What does the code that makes up programming languages look like?

1.14K views

Take a language like Java. How was it originally created? I can’t wrap my head around how someone invented a computer language to run without having some “prior” language that it allows the first lines to function. Is it just Java all the way down, like someone wrote a single line of Java and then every other line was built on that?

What about the first computer language? What was the basis that that functioned on?

Thanks for any help, I hope that was phrased in a mildly intelligible way.

Edit; I’m trying to think of it like human language: at some point there was a first “word” spoken by someone and understood by another and from there the structure started to be born. What were the first “words” on a computer that led to where we are now?

In: Technology

36 Answers

Anonymous 0 Comments

ELI5 answer:
It look very, very simple.
The code that makes up programming languages itself is very simple.

The language can then be quite complexe. Java is one of the worst example you could pick, because it is an interpreted language (this means than it relies on another programm, the interpreter, to run).

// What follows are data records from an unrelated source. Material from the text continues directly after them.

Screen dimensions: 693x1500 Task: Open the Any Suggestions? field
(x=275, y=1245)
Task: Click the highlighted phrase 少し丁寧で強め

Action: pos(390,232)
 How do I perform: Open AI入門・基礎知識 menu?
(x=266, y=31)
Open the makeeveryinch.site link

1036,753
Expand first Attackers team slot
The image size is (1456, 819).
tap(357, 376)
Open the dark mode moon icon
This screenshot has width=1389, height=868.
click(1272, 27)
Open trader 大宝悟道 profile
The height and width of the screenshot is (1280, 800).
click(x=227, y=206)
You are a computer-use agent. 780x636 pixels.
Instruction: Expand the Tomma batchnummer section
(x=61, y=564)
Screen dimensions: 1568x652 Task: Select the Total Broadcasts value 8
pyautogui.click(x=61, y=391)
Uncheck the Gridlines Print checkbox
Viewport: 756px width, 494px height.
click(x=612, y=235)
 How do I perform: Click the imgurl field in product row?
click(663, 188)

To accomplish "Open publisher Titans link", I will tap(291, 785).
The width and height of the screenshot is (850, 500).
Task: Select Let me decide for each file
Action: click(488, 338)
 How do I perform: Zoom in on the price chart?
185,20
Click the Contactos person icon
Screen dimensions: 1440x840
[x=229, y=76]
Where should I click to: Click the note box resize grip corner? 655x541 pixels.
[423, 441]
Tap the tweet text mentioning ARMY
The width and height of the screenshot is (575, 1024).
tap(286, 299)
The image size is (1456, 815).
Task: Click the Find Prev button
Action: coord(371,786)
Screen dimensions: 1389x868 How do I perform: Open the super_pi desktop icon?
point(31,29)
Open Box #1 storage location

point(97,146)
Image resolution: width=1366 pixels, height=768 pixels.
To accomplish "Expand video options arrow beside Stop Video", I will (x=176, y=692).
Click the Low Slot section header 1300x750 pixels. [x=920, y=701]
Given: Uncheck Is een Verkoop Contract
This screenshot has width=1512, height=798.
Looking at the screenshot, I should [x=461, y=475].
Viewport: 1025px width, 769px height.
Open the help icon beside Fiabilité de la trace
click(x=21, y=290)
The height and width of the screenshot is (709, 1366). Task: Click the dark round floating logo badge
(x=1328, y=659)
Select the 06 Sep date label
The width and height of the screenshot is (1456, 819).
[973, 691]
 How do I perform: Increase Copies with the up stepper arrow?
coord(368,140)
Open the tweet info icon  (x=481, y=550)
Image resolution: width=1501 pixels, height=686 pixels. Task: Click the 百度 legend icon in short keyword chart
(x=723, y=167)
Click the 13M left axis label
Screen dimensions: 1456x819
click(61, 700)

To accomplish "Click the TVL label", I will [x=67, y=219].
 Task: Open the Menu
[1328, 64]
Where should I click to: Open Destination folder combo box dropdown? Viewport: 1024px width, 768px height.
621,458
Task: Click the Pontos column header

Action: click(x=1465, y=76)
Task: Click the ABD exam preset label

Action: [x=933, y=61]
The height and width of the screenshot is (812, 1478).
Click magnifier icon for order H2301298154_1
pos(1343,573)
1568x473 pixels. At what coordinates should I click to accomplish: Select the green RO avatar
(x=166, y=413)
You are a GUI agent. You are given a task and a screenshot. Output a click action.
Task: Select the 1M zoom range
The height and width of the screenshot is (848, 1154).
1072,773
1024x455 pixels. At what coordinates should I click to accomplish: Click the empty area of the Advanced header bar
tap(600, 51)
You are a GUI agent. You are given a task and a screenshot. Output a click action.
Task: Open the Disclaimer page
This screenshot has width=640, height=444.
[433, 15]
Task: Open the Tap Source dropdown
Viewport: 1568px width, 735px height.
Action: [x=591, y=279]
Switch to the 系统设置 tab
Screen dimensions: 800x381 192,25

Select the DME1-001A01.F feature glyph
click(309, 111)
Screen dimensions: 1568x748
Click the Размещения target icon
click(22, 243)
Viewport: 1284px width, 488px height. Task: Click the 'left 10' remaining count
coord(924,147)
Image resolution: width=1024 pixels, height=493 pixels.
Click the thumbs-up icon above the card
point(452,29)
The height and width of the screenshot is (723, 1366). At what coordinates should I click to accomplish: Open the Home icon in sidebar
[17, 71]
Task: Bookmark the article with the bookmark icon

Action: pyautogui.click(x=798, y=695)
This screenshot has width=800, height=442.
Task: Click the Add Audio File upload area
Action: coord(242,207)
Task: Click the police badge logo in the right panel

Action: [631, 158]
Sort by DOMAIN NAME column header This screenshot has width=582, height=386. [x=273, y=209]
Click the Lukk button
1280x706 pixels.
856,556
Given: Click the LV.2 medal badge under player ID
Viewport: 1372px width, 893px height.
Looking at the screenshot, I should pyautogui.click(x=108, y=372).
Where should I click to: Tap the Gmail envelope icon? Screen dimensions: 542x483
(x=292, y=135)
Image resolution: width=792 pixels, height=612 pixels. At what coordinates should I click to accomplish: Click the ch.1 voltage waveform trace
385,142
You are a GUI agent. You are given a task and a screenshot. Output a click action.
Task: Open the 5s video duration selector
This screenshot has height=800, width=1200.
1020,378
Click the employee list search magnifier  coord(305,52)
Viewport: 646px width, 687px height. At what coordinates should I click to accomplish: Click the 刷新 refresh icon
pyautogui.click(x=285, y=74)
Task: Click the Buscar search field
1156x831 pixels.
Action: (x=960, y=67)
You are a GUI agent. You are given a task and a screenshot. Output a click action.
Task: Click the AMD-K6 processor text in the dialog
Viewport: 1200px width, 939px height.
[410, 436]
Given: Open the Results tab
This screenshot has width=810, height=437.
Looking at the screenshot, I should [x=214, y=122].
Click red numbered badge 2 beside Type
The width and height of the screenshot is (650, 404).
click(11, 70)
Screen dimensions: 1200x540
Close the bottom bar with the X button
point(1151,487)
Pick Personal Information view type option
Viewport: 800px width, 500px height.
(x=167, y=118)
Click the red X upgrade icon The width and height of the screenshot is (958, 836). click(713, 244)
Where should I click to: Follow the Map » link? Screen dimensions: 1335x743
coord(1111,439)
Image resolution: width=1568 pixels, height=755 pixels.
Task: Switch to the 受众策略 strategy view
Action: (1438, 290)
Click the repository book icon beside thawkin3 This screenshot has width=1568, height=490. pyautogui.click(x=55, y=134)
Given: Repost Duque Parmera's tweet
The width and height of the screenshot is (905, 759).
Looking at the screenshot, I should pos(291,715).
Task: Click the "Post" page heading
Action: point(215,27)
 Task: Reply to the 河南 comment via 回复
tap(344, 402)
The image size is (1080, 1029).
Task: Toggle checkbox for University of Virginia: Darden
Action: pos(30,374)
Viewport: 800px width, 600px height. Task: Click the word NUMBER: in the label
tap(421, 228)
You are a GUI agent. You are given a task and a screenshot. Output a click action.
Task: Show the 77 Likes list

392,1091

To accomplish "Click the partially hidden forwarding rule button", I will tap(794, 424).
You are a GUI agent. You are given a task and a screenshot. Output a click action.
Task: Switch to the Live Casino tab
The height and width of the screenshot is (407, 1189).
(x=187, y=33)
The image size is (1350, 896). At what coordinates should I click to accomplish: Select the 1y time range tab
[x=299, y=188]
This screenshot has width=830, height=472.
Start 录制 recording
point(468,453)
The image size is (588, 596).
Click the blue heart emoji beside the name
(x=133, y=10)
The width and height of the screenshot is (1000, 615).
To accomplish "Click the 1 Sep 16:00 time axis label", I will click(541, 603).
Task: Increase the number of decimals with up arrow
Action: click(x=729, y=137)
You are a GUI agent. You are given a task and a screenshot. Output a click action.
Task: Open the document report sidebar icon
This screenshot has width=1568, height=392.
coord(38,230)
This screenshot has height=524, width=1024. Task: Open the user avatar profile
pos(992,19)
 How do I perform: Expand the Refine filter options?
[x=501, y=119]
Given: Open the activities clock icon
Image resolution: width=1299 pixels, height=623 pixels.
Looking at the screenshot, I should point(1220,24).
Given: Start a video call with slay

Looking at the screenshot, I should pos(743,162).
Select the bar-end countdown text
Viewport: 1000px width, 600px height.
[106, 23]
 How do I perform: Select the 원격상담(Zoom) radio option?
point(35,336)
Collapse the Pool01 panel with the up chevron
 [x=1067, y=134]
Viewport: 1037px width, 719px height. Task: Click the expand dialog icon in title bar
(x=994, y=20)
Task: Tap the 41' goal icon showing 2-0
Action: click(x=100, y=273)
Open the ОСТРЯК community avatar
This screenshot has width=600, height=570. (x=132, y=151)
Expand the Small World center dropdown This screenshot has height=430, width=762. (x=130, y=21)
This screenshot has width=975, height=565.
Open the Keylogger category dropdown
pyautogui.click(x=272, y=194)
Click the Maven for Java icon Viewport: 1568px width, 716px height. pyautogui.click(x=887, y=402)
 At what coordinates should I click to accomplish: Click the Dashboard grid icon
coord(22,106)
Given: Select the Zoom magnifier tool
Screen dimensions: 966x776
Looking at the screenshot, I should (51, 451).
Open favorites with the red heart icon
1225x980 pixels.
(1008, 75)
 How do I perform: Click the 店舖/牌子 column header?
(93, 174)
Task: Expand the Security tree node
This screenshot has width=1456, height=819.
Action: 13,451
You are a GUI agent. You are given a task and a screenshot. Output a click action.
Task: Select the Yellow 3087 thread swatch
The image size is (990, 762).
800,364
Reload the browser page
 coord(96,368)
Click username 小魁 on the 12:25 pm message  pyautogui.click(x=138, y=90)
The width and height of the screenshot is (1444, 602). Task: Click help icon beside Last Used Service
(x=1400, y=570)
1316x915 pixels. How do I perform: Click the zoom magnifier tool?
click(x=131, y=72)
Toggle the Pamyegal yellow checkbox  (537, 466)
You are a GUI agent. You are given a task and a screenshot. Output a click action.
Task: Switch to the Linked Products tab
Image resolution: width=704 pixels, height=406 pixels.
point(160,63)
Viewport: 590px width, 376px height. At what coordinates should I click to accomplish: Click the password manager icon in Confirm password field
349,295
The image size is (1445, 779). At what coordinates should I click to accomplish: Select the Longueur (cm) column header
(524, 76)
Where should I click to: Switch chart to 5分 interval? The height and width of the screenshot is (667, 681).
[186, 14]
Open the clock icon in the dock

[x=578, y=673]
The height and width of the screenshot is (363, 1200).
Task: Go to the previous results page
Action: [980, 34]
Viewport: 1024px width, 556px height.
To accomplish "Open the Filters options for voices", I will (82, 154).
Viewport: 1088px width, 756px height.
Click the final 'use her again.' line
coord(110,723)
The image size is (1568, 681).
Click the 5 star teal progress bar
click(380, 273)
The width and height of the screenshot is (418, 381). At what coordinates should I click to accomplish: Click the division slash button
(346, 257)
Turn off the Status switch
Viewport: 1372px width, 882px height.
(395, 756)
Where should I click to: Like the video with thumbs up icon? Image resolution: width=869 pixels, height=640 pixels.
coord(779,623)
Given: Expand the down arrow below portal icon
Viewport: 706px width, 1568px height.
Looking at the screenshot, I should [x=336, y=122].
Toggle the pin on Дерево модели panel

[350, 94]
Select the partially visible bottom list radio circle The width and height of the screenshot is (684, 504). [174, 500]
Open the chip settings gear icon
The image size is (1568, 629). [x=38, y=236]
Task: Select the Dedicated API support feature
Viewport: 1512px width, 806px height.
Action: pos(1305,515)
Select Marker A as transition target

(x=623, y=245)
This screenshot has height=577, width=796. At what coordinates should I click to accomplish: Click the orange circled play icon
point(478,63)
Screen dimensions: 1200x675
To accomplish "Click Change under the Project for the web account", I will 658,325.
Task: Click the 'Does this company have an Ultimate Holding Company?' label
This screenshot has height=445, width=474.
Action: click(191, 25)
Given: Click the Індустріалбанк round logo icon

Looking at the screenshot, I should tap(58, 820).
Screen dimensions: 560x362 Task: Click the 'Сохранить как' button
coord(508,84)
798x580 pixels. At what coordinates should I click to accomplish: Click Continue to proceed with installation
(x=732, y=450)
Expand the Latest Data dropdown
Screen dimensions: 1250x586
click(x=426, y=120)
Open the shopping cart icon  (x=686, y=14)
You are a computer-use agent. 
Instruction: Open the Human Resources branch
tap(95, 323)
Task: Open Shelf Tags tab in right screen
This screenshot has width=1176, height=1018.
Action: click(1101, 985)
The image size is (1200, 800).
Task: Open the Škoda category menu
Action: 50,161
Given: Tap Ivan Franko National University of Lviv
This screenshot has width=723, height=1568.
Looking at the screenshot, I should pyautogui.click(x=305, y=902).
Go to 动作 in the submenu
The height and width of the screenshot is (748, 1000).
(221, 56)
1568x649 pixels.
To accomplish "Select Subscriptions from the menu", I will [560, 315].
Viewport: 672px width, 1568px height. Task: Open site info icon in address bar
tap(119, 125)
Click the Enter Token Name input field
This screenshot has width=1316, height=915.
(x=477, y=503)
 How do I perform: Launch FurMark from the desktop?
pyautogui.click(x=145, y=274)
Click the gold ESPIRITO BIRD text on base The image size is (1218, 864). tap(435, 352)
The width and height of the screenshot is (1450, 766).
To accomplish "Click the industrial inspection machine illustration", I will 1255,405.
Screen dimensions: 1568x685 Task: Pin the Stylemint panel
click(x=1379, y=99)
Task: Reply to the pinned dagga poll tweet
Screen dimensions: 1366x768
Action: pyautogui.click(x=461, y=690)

But the codes that build it is simple.

It starts with basic instructions:
I want to add data. Instruction: add
I want to store my result: store

You might want to creat type: a byte might be an integer, or a character.

Then, you need to repeat the same instructions in your language.
You start to put a label at the start of your instruction: label my_little_routine
Then you say that you want to go to your label again: goto my_little routine

Then you say that this set of instruction should be used everywhere, so you create a function. This is a mechanism where you store your current data somwhere, then go to your label, then extract your data back from storage once you finish.

You can use a compiler of compiler to create an advanced programming language out ofthese basic operations: [YACC](https://en.wikipedia.org/wiki/Yacc) is one of them

Modern languages implement natively many high level mechanism called design pattern, which is why you are confused: templates in C++, interfaces in java, iterators in python…
These design pattern are common solution to frequent problems.

So we grow programming language, from simple, obvious instruction, to a complexe toolbox.